Malgré un dégoût quasi-immédiat pour ce spectacle insupportable, on va s’envoyer rapidement une deuxième dose d’Edwin Brienen, histoire de bien finir la soirée. De toute manière, il n’y a pas vraiment le choix au niveau de la programmation, il ne reste plus rien d’autre à s’envoyer dans les rétines. Et puis on se dit qu’il ne faudrait pas porter un jugement trop hâtif sur le bonhomme après avoir subit ces désillusions des nuits berlinoises. Par contre, on ressent une nette baisse de fréquentation du public dans ces salles minuscules. Quelques curieux masochistes tenteront néanmoins l’expérience mais bien peu iront jusqu’au bout…


Et on plonge donc à nouveau dans cet univers politiquement incorrect qui, cette fois-ci, se la joue oppressant avec un monde totalitaire où un mannequin s’adonne au « torture porn » pour tenter d’échapper à la vulgarité banale de son existence. Sujet nettement plus visuel mais pas plus intéressant pour autant. Les divagations du réalisateur mélangeant contrôle de l’esprit, terrorisme et théories de conspirations, sont toujours d’une subtilité et d’une recherche formelle qui confinent presque à la fascination. Mais REVISION - APOCALYPSE II (2009), c’est du clip miniDV qui fait surtout la promotion des chansons de « black metal » de House of Destructo et de son affreux chanteur bedonnant, banale icône grimaçante se la jouant diabolique à l’écran. Long-métrage « arty » ne se prenant pas pour de la merde, c’est hallucinant de bêtise crasse; aucunement blasphématoire, par contre à nouveau parsemé de théories vaseuses qui ne laissent plus un doute sur l’appréciation de la démarche artistique de son auteur. Son exposé des défaillances d’un système corrompu est tout simplement vomitif.  On essaiera donc de se tenir à l’écart des futures projections Brienen au Zinéma. Le LUFF ayant sans doute bien mieux à nous offrir en tant que bandes vidéos réflectives et subversives.

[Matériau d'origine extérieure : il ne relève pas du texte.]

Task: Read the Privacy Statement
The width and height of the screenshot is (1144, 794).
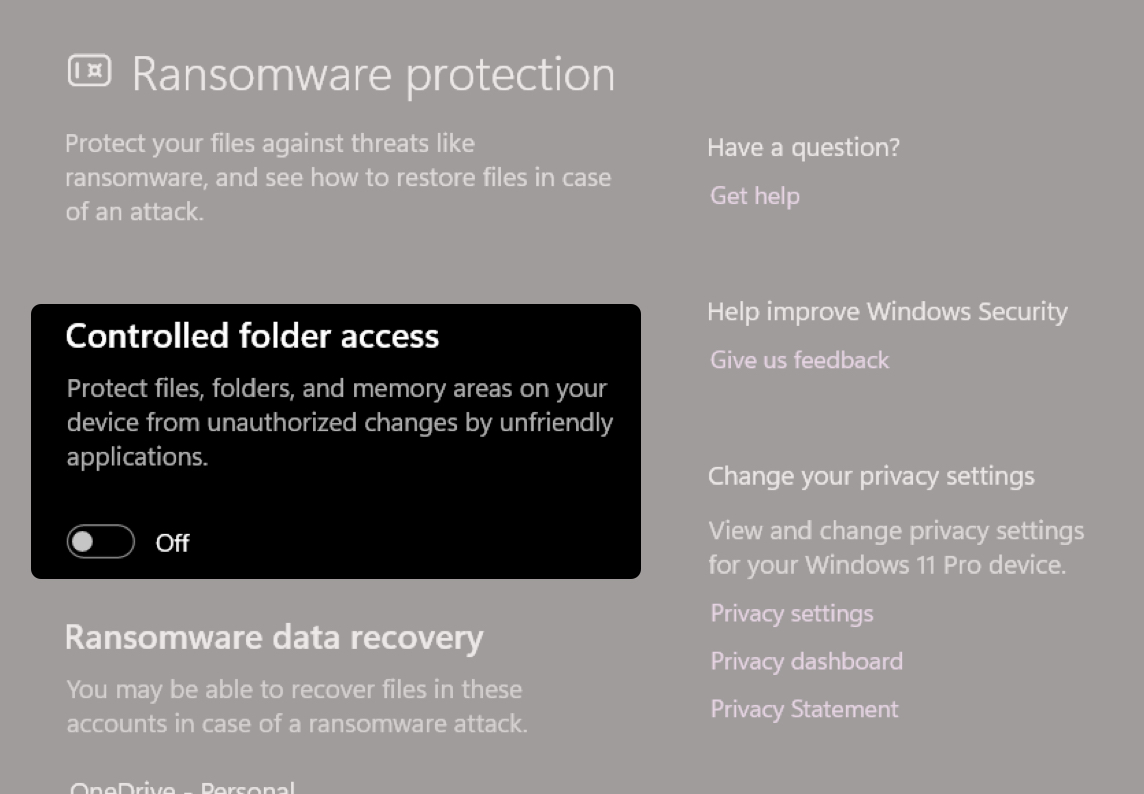Action: (x=803, y=709)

00h00. Et après? L’underground à Lausanne continue… La manifestation culturelle se fait maintenant plus musicale. Ultra-sonique. Inaudible. Invendable? Des expériences exclusives  que le LUFF propose à une autre frange d’un public avide de sensations « autres ». Le festival, c’est aussi de la performance et du bruit à se faire malmener les oreilles jusqu’au bout de la nuit. Et puis d’autres choisissent la tranquille douceur réconfortante d’une chaude couette. A demain pour de nouvelles découvertes!